It’s not OK for this Missouri university to let a known sex offender back on campus
Sklyer Boschen lives in a confusing place — the University of Missouri-Kansas City — that is a microcosm of the world around it. In this place, you can go to school to learn, make friends and also have the very real threat of rape loom over you in every classroom and promenade. In this place, your rapist can be identified, and suspended, only to be reenrolled months later to resume an education.
For Boschen it’s a terrifying place. She’s on a mission to change it, to ensure that UMKC protects students against sexual assault. And she wants policy changed to keep sex offenders from enrolling there.
Hers seems a reasonable request from a student wanting to feel safe on campus.
Boschen says she was raped after a dorm room get-together more than a year ago. She says she was “blackout drunk” at the time. She reported it to the university Title IX office, which is responsible for investigating such campus complaints. A year later, she also reported it to UMKC police. She waited because, after telling the university, “I got an extreme amount of backlash from people who were friends with the person who raped me,” Boschen said. She feared that telling police would make campus life more miserable.
Boschen said Jackson County Prosecutor Jean Peters Baker’s office told her there wasn’t enough evidence to prosecute.
The Title IX office investigated and, using a “preponderance of evidence” standard, concluded that “it was more likely than not” that Boschen had been raped and that the student she accused should have known she was incapacitated at the time. Ergo, that he raped her.
He was suspended 18 months until Dec. 15, 2021. So, yes, he can reenroll — on probation — as long as he reports first to the Title IX office, has no contact with Boschen and gets training on consent. UMKC, like most universities, mandates training on consent and sexual assault for every new student. So, we can assume, he had trained already. And, according to the Title IX report, he told a witness that he knew Boschen had not given consent.
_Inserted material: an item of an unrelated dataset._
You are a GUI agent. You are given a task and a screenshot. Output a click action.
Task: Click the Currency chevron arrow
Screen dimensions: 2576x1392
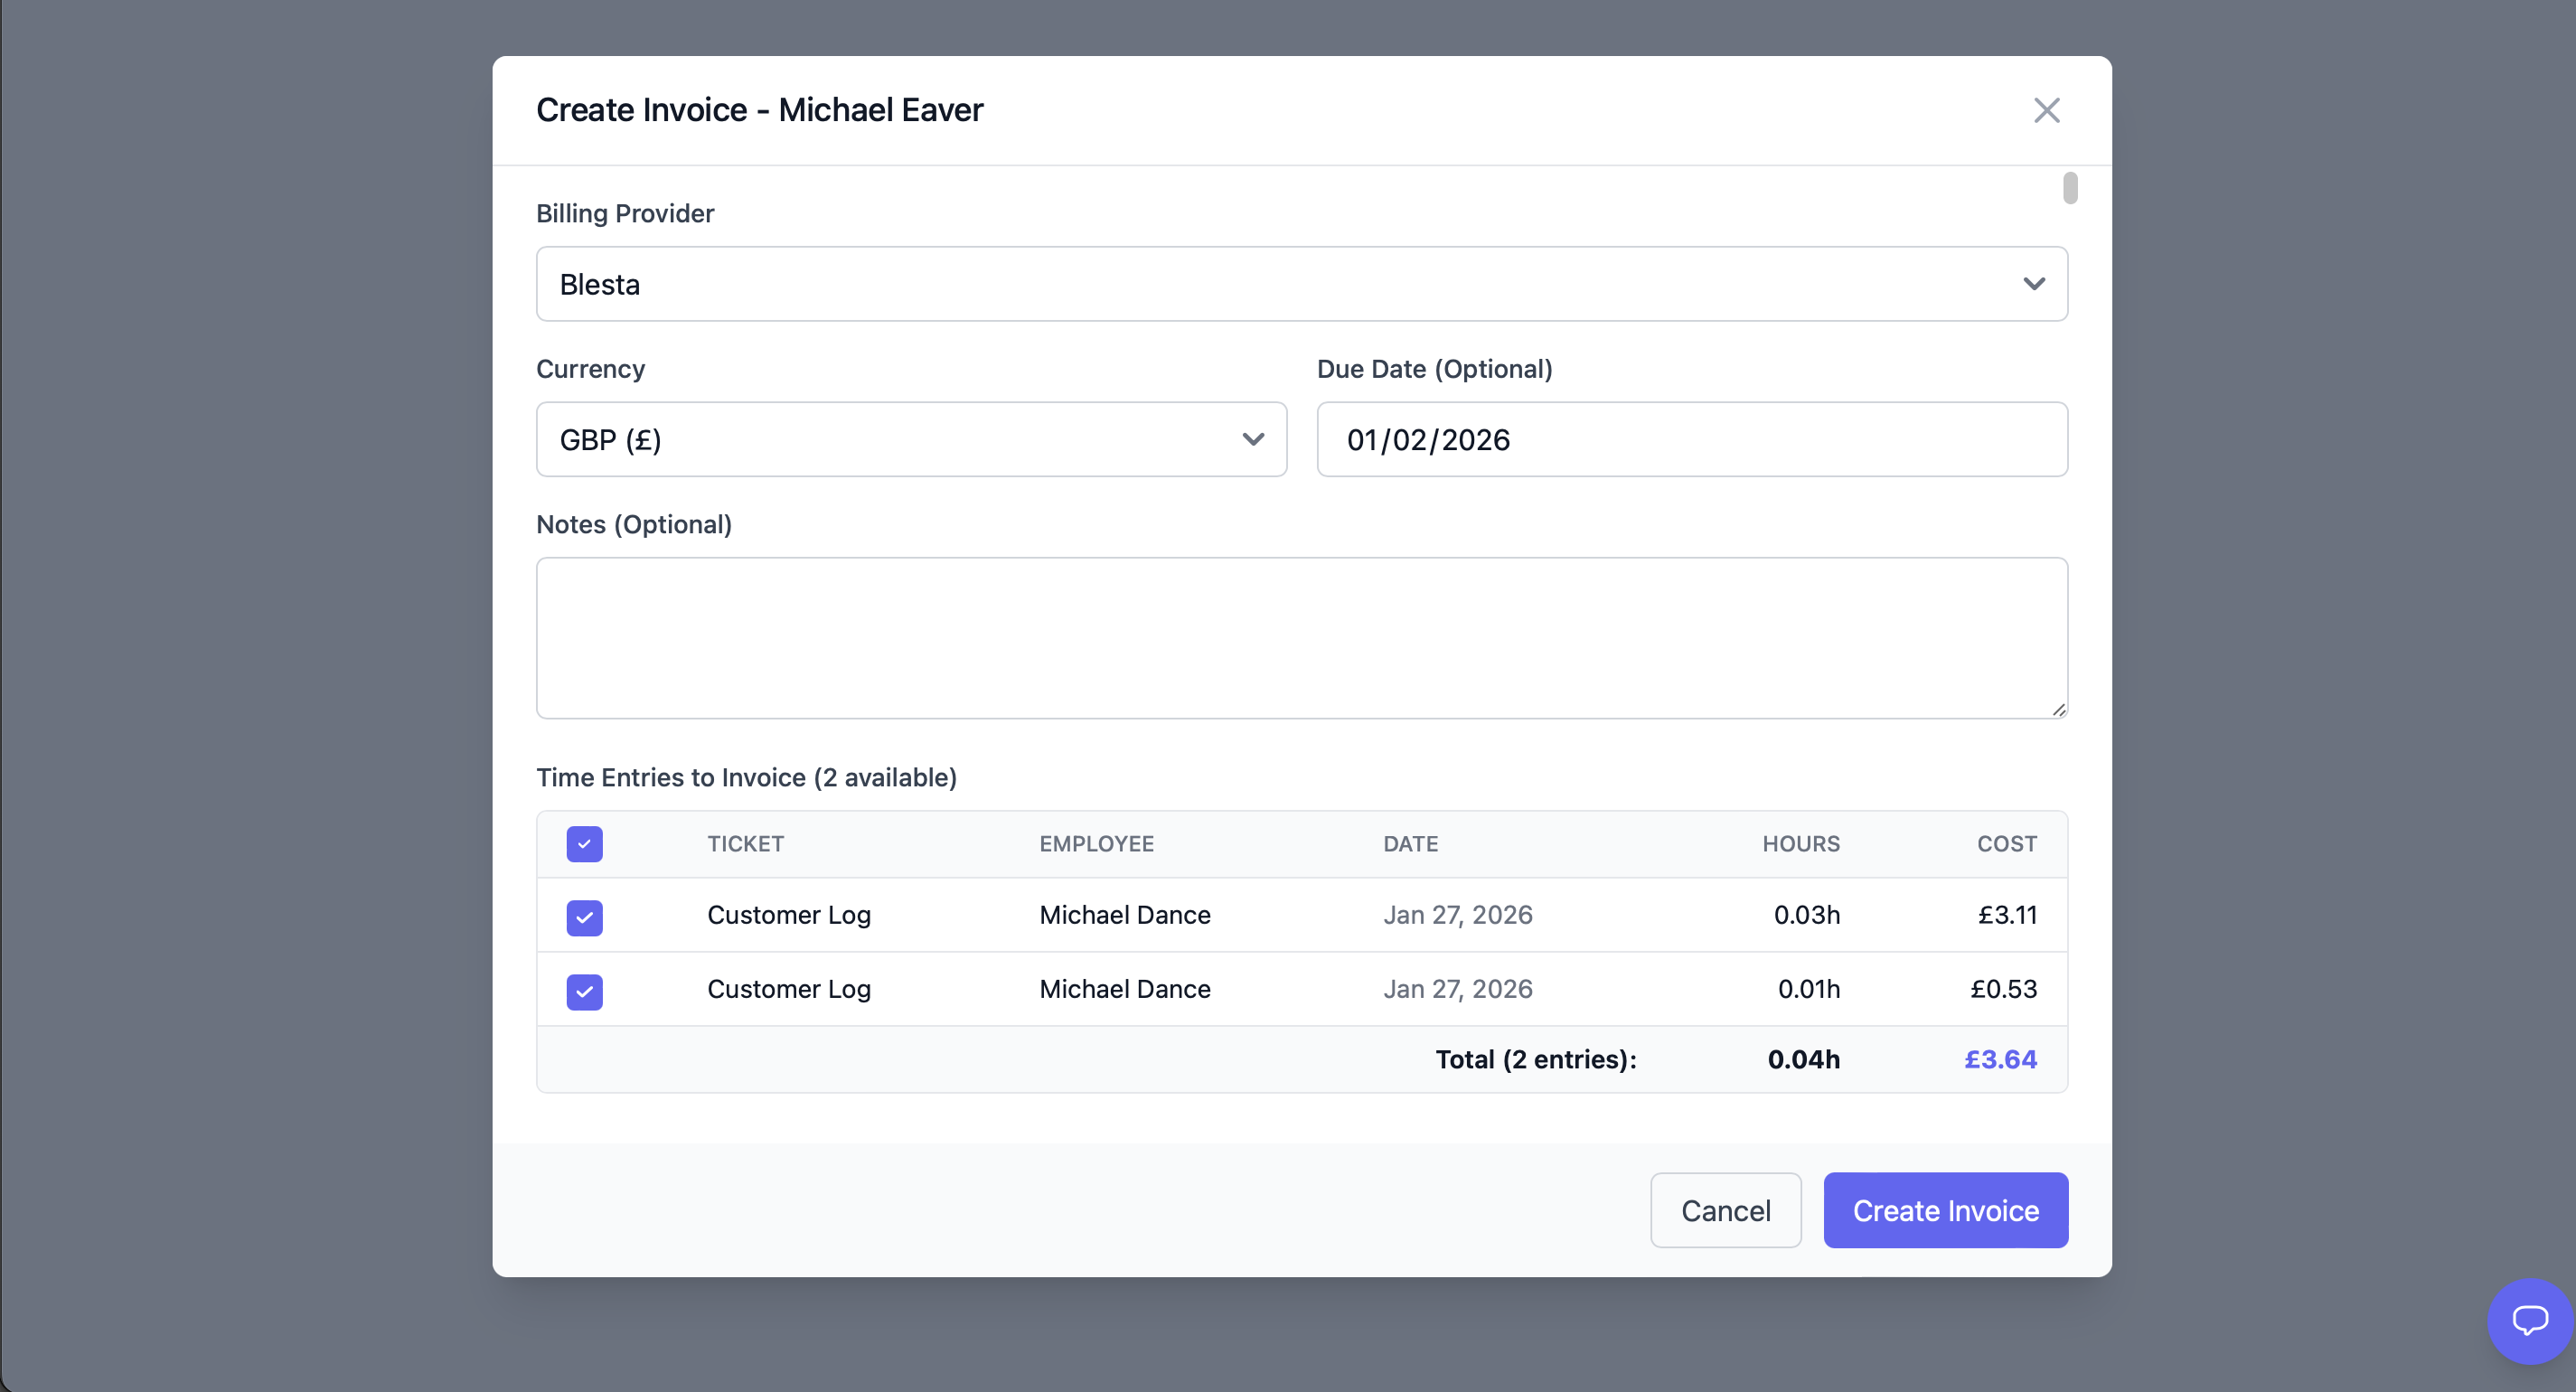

He should have been expelled. But that might not happen even if he were criminally charged.
Boschen started an online petition calling for her assailant to be banned from campus and for the university to change its policy on reenrolling students who have committed sexual assault. It has more than 1,000 signatures. Students and parents say they’re appalled.
University officials told me there is no one-size-fits-all when doling out punishment for students accused of sexual assault. “Even in criminal cases, there is a range of punishment,” said Christian Basi, spokesman for the University of Missouri System. The university has expelled other students for similar offenses. But Basi said, there can be nuance in every case. And sometimes it’s a hard call.
I’m sorry, but once the university knows a student sexually assaulted someone, no nuance merits placing the assailant back in the same space as the injured party.
It doesn’t matter that, as UMKC spokesman John Martellaro said, it’s rare that students suspended under such circumstances would ask to be reinstated, and it wouldn’t be granted just because they ask.
Boschen was told she would be informed if the man who raped her did return to campus.
If he’s allowed back, Boschen is leaving.
In January, she led a campus demonstration against sexual assault. She has organized another one for 7 p.m. Tuesday.
Students elsewhere also don’t feel safe. Last month hundreds at the University of Kansas protested calling for an end to “rape culture” after it circulated on social media that an unnamed woman had been drugged and raped. The University of Nebraska-Lincoln shut down a fraternity house after student protests over an alleged sexual assault. Similar demonstrations occurred in Iowa, Massachusetts, New York and Alabama.
Is now the #MeToo moment for colleges? Students are louder than ever before with their demands to stop sexual violence. A person who signed Boschen’s petition said: “Women will never be safe at college until we dismantle rape culture. It starts with consequences.”